With that as a reminder of what we are talking about…
Droopy wrote:Its monetary worth has nothing whatsoever to do with my main argument. There are several major problems with all of this that could make for endless argument into the wee hours, but to cut to the chase, the primary problem here is framing a targeted tax cut to an individual as a subsidy to the commodity or service the individual uses the retained funds to buy. Its value is immaterial. The use of those funds is a purchase, or exchange of property between the individual and the insurance company. Nothing has been "subsidized" by the government as the government does not own the money represented by the tax cut in the first place. It may dictate the purpose for which that money must be used, but that does not amount to a subsidy, only to a command to purchase according to government decree.
We aren’t talking about “targeted tax cuts,” we are talking about tax deductions—about the government decreasing a tax liability if and only if money is used to purchase a specific thing.
Droopy wrote:Further, the economic dynamics implied by your argument are just another socialist camel's nose under the tent, which can be easily seen if we take your claims to their logical conclusion…. The economic, political, and moral derangement of that should be obvious to anyone but a committed leftist.
The economic dynamics implied by my argument has nothing to do with political philosophies. The economic dynamics implied by my argument are in fact the actual dollars-and-cents dynamics that tax deductions bring to the market.
Droopy wrote:There is no real difference between a $5,000 reduction in a liability and a $5,000 payment in cash—none whatsoever. You are using the word “subsidy” in an artificially restricted sense.
I'm using it as the dictionary defines it and as it is used commonly in political discourse.
You clearly don’t understand what the dictionary says and spend way too much time listening to misleading political discourse.
Droopy wrote: But this implies that there is something inherently different between two things that are worth exactly the same.
You mean the number of the denomination on the bank notes? No, there's no difference at all. In the incentives, economic behavior, and political implications of the political and economic control of those banknotes, and of the choices and behavior of the individual, there are tremendous differences.
To the extent that people are rational, there are no differences whatsoever:
none. To the rationally minded, a $100 discount offers
exactly the same incentive as a $100 “instant rebate.” Likewise, to the rationally minded, getting $10,000 of health insurance for only $5,000 in after-tax income is
identical without regard to whether the subsidy comes through a direct subsidy or a tax deduction.
Droopy wrote: “Simply not collecting the $5,000 at all” is what causes our tax code to be so complex, which results in citizens paying $140 billion dollars and spending 7.6 billion hours to file their taxes.
This is utterly bizarre. What you have just claimed is that the reason the U.S. tax code is nearly seven times longer than the Bible is because compliance costs go up as less tax is collected. By this argument, at a zero income, payroll, and corporate tax rate, compliance costs would soar and H&R Block would be doing record business.

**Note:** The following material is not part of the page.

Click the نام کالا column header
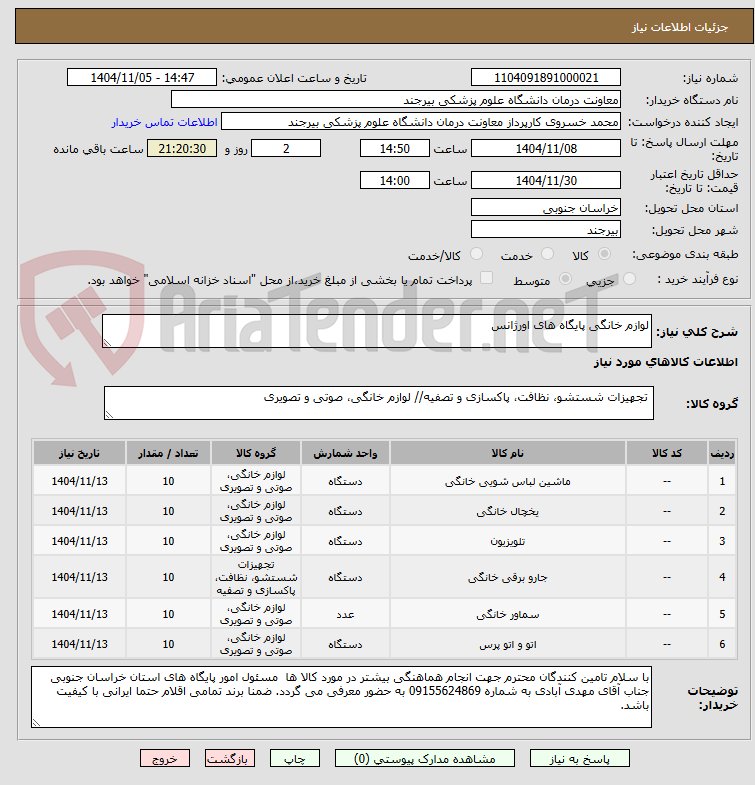The image size is (755, 785). click(x=508, y=453)
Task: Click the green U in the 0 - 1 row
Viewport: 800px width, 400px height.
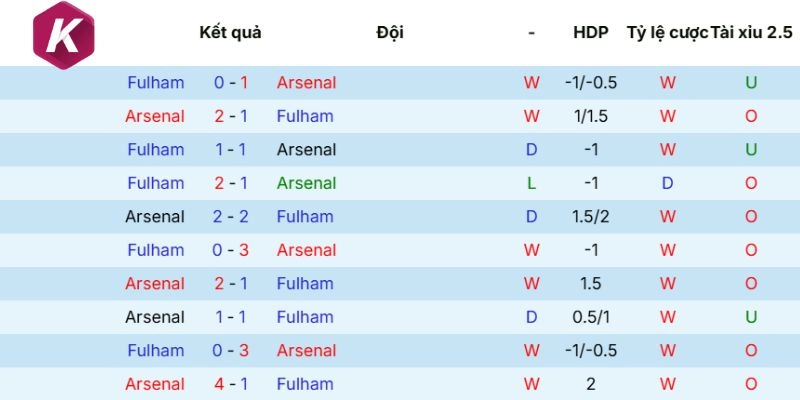Action: tap(750, 83)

Reality is bizarre; I agree. When you get down to it, there are only two reasons why the tax code is complex. First, defining what is in fact income is inherently complex. Second, the tax code is chalk
full of deductions for business activities, spending, and giving that the government
subsidizes through tax deductions.
Allowing people to save before-tax money in health savings accounts which can then be spent tax-free for valid health expenses makes the tax code longer, not shorter. Complying with these additional rules takes time and energy for individuals, employers, the companies that manage these accounts, and the IRS.